Chez Webflow, exporter le code exige un plan d’espace de travail payant, 39 $ par siège complet et par mois en engagement annuel, en plus du plan de site, et le fichier livré exclut CMS, e-commerce, comptes utilisateurs et contenus localisés. Chez Webstudio, le Builder et le site généré sont open source sous licence AGPL, mais l’éditeur précise que ce code exporté, une fois compilé, n’est pas fait pour être repris à la main. Périmètre comparé critère par critère, relevé du 7 septembre 2026.





L’export du site chez Webflow réclame un plan d’espace de travail payant, distinct du plan de site déjà souscrit : il livre le HTML, le CSS, le JavaScript et les images, mais exclut le contenu CMS, l’e-commerce, les comptes utilisateurs, les formulaires, la recherche, les contenus localisés et la protection par mot de passe, le site exporté affichant des listes de collections vides. Webstudio inverse la logique : le Builder est sous licence AGPL, en modèle Open Core, et le Builder comme le site généré sont tous deux open source, mais l’éditeur précise lui-même que ce code exporté, une fois compilé, n’est pas fait pour être repris à la main.
Webstudio range la localisation parmi les fonctions livrées sur sa page fonctionnalités, attribut de langue et paramètre associé, mais sa FAQ répond, à la question posée, que Webstudio n’offre pas de localisation native avec sous-répertoires, et recommande un échange manuel par JavaScript à la place. Les deux pages viennent du même éditeur et se contredisent sans qu’aucune des deux ne soit corrigée au sept septembre deux mille vingt-six ; rien ne permet de dire laquelle est à jour. Webflow, de son côté, vend sa localisation comme module payant séparé du plan de site, neuf dollars américains par mois jusqu’à trois langues, vingt-neuf jusqu’à dix, et l’annonce incompatible avec l’e-commerce.
Le trafic inclus par Webflow se lit en gigaoctets de bande passante par plan de site : un giga sur Starter, dix sur Basic, cinquante sur Premium, extensible jusqu’à deux virgule cinq téraoctets par modules payants. Webstudio compte autrement, en pages vues par compte : le palier gratuit n’est pas restreint sur ce point précis mais plafonné ailleurs, et le palier Pro, à quinze dollars par mois facturés à l’année, inclut cent mille pages vues par mois, au-delà desquelles chaque tranche de cent mille vues supplémentaires coûte vingt dollars. Aucune des deux unités ne se convertit dans l’autre.

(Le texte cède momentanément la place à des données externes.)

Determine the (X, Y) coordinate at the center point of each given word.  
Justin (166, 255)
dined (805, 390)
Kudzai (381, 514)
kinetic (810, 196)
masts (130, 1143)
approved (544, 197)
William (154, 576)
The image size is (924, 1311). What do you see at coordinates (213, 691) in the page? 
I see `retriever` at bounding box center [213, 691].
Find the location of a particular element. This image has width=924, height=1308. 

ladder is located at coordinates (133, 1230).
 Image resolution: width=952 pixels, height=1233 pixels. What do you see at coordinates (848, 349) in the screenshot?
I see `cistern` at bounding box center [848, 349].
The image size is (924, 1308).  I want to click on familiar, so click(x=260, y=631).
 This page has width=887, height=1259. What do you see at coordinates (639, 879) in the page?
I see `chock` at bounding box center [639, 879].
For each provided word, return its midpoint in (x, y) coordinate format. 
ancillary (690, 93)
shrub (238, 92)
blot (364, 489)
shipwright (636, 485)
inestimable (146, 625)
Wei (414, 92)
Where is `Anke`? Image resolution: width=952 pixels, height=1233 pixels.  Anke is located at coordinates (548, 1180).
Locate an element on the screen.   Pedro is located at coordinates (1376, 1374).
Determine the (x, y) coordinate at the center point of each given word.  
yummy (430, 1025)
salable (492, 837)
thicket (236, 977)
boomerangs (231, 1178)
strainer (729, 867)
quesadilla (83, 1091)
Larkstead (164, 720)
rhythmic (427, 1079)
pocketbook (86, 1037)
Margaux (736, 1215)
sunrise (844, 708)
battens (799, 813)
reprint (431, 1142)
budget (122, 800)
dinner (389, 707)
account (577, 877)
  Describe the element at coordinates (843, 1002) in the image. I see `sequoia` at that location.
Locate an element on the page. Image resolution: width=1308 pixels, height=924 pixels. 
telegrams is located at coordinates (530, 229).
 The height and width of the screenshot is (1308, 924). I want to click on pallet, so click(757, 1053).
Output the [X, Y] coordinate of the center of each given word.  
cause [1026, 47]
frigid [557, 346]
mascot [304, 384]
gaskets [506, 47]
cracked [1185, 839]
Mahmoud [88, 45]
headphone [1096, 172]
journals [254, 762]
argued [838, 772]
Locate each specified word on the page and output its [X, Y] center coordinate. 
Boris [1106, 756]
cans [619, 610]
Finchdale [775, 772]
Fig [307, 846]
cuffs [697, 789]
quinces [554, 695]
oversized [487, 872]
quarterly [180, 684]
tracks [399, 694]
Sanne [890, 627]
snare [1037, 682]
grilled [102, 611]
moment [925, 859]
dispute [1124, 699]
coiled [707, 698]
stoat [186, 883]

Webflow entretient un réglage SEO qui tourne seul : sitemap auto-régénéré à chaque publication, robots.txt éditable, redirections trois cent un unitaires ou importées par CSV, balise canonique globale auto-référente, et schéma natif dans le panneau Pages, relié aux champs CMS. Webstudio propose des réglages SEO globaux et par page comparables sur le papier, favicon, sitemap, robots.txt, redirections, titre, description, Open Graph, canonical, avec une réserve que l’éditeur assume : dans l’export statique, ni robots.txt ni sitemap.xml ne sont générés, et les redirections n’y sont pas prises en charge du tout.
Webstudio se déclare agnostique côté back-end : il se connecte à tout système qui fournit une API HTTP, le texte riche doit arriver en HTML ou en Markdown, et le contenu reste dans ce système tiers, sans tableau de bord de suivi des pages vues pour l’éditeur lui-même. Webflow, à l’inverse, détient le contenu dans ses collections CMS, mais ce contenu ne suit pas si l’utilisateur exporte le code : au-delà d’un certain besoin de portabilité des données, aucun des deux ne livre une copie complète et réutilisable telle quelle.
Chez Webflow, les sièges d’espace de travail se facturent en plus du plan de site déjà payé : trente-neuf dollars américains par siège complet et par mois, quinze dollars par siège limité, en engagement annuel. Chez Webstudio, le poste qui échappe au calcul initial est le dépassement de trafic : le palier Pro inclut cent mille pages vues par mois, au-delà desquelles chaque tranche de cent mille coûte vingt dollars, un quota qui s’applique par compte et non par domaine, sans tableau de bord pour l’anticiper.
Webstudio Cloud héberge en périphérie, sur des Cloudflare Workers : une publication se propage dans le monde en environ une minute, avec un rendu côté serveur documenté, mais sans donnée Core Web Vitals ni disponibilité chiffrée publiée. Webflow inclut l’hébergement et le certificat SSL dans chaque plan de site, avec un CDN mondial et quatre-vingt-dix-neuf virgule quatre-vingt-dix-neuf pour cent de disponibilité annoncée, mais sans engagement chiffré sur ses propres Core Web Vitals non plus.